SHARROWS, also known as shared lane markings, are on-street legends that reinforce the existing rules of the road. They are not separate bike lanes: a motorist can still drive over the sharrows. Motorists should expect to see and share the lane with bicyclists. Sharrows indicate to bicyclists the best place to ride in the lane. Sharrows are typically used in locations where the roadway width is not adequate to provide dedicated bike facilities or on downhill lanes where bicyclists might travel similar speed as motor vehicles.
SDOT places hundreds of on-street bike racks each year. SDOT has also started an on-street bicycle parking program that replaces motor vehicle parking spots with bicycle parking.
Each car-sized space will accommodate up to eight bikes.
CONTRAFLOW LANES provide bicycle lanes headed in the opposite direction of motor vehicles on a one-way street where there is no parking. Usually separated by delineators and marked with signage
LOOP DETECTORS tell the signal when a motor vehicle or bicycle is waiting for the light to turn green. Bike-specific pavement markings indicate where to position the front wheel in order to change the signal.

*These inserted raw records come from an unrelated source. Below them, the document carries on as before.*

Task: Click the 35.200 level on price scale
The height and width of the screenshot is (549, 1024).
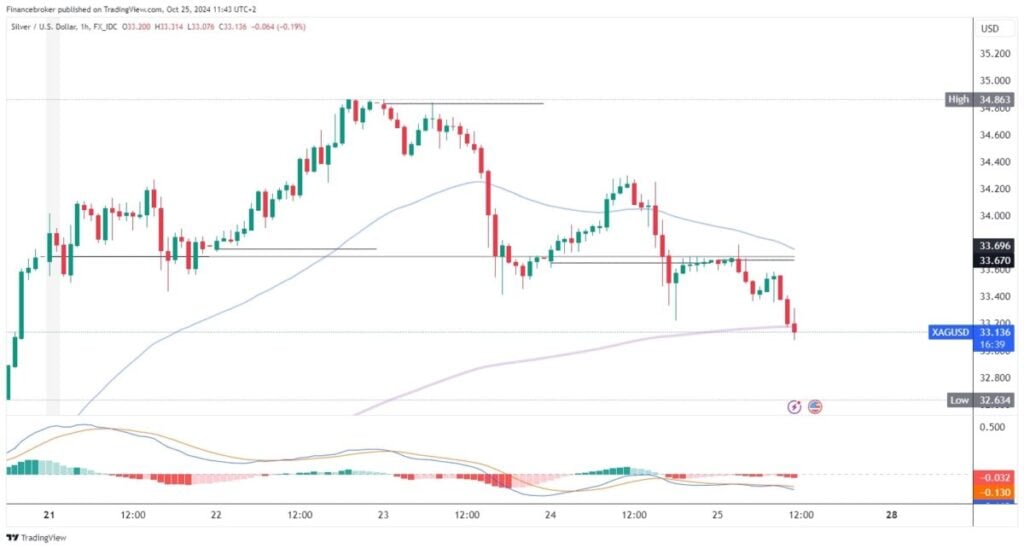Action: (994, 54)
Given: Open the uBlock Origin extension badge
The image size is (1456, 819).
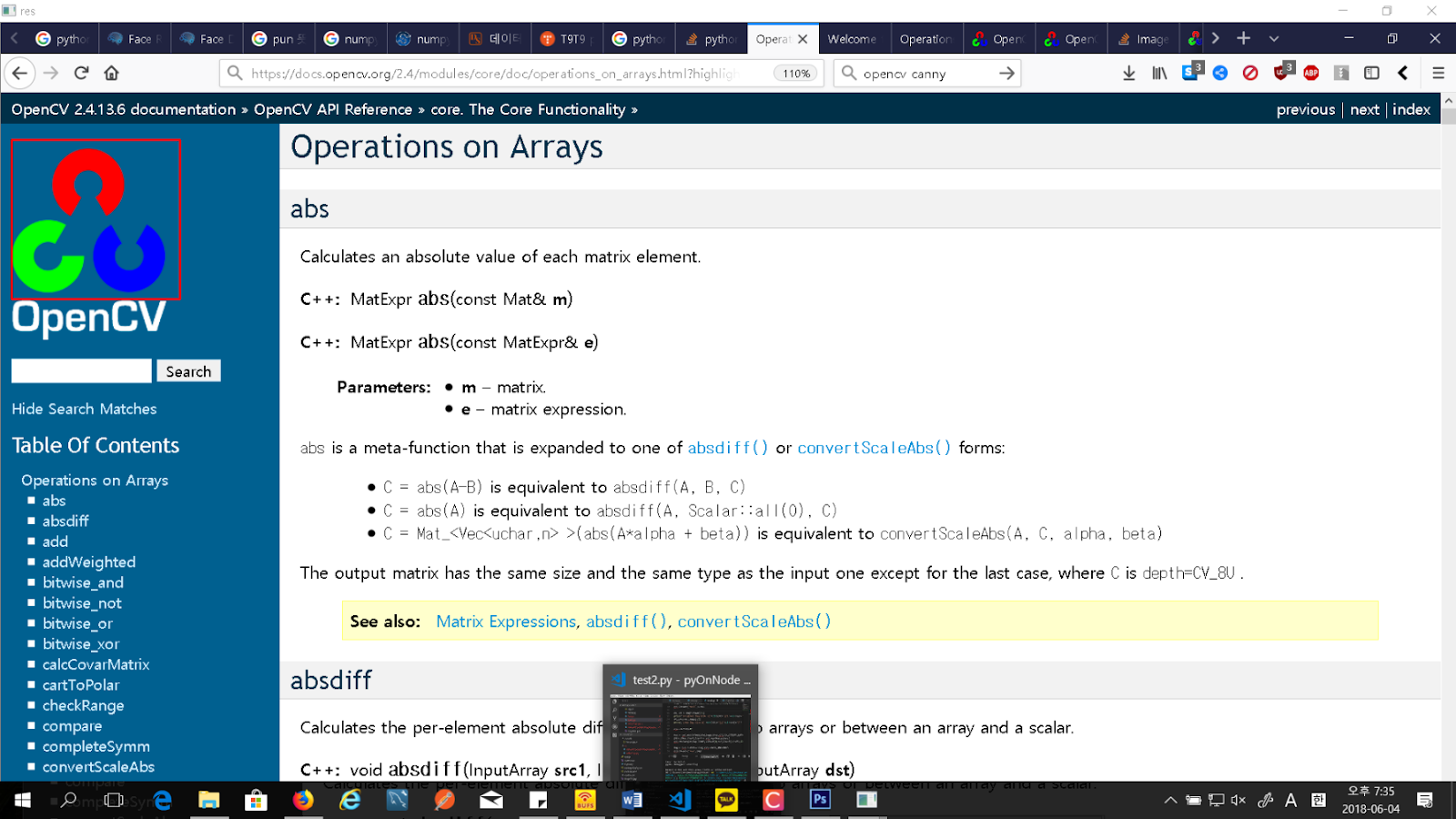Looking at the screenshot, I should tap(1281, 73).
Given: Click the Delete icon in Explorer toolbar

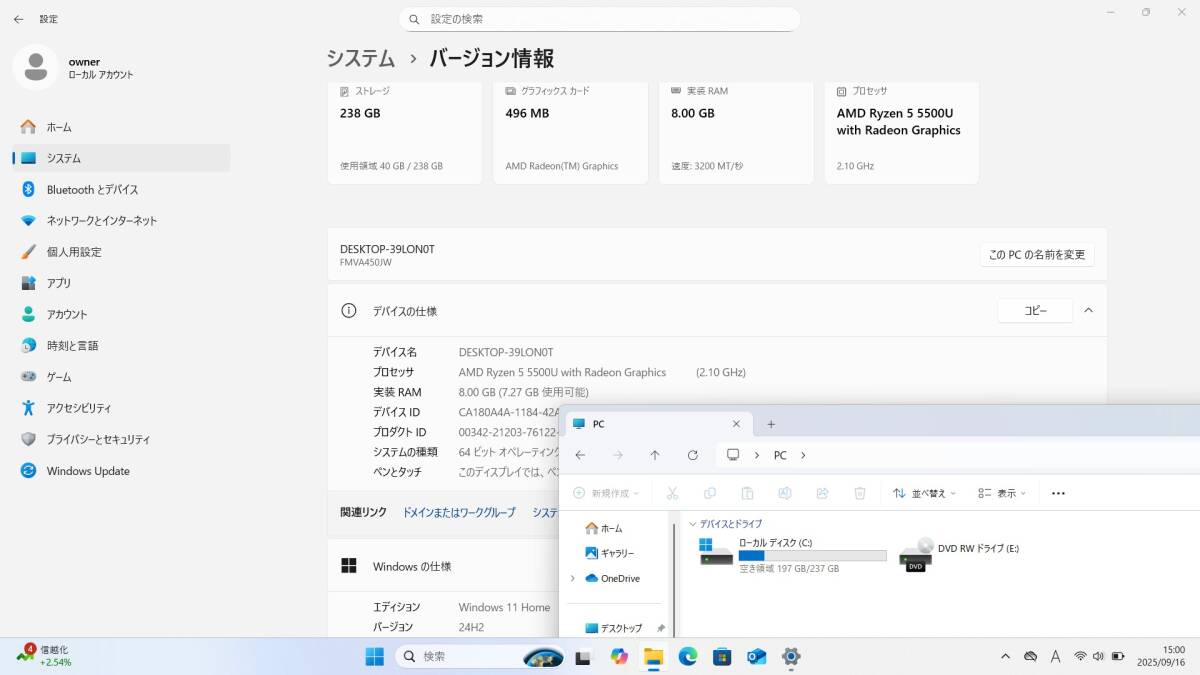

BIKE DOTS are pavement markings for signed bicycle routes. Unlike sharrows, bicycle dots are not intended to provide guidance on bicycle positioning but are a tool to provide wayfinding.
A BUFFERED BIKE LANE provides a striped cross-hatched area between bicyclists and motor vehicles. SDOT installed a buffered bike lane on a section of E Marginal Way S in 2009. A buffered bike lane is also being designed for 7th Avenue, with installation likely in 2010.